Measuring Success of Agile and Traditional Marketing Plans
An agile marketing campaign outlines the goals to achieve and the metrics that will be objectively tracked, evaluated, and acted upon. A traditional marketing plan, however, offers forecasts or projections.
Here in Colorado, forecasts for the next twelve hours are notoriously mistrusted. So if you tried to convince someone to invest their entire marketing budget for the year based on a forecast for three, six or nine months from now, it probably wouldn’t go over well.
Granted, weather forecasts and marketing forecasts are significantly different animals, but they aren’t both called “forecasts” for nothing. There is an inherent level of uncertainty in each one, an instability that traditional marketing plans just aren’t equipped to deal with.

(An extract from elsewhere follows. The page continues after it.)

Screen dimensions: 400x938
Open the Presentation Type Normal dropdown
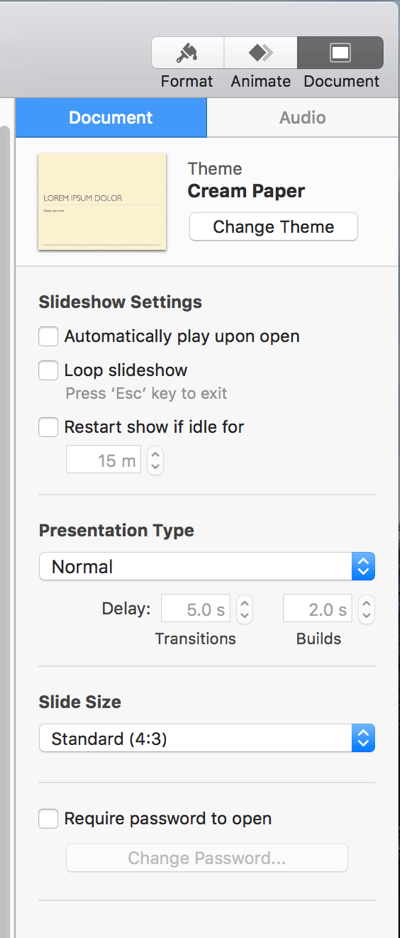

The best, most well-informed, marketers in the world are not psychics. They can have their fingers on the pulse of their customers, and may seem to anticipate their needs with each email campaign, webinar, or white paper.
But even those outstanding folks couldn’t anticipate some of the most significant changes of the past 10 years, much less respond to them in a meaningful way, if they were shackled by a huge marketing plan that was designed to meet forecasted goals set up to operate in a world without change.
When the next big (or small, or medium) marketing obstacle shows up, would you rather be struggling to turn an elephant, or bobbing and weaving on a hummingbird?
This post originally appeared on MarketerGizmo.com. It is reprinted with permission.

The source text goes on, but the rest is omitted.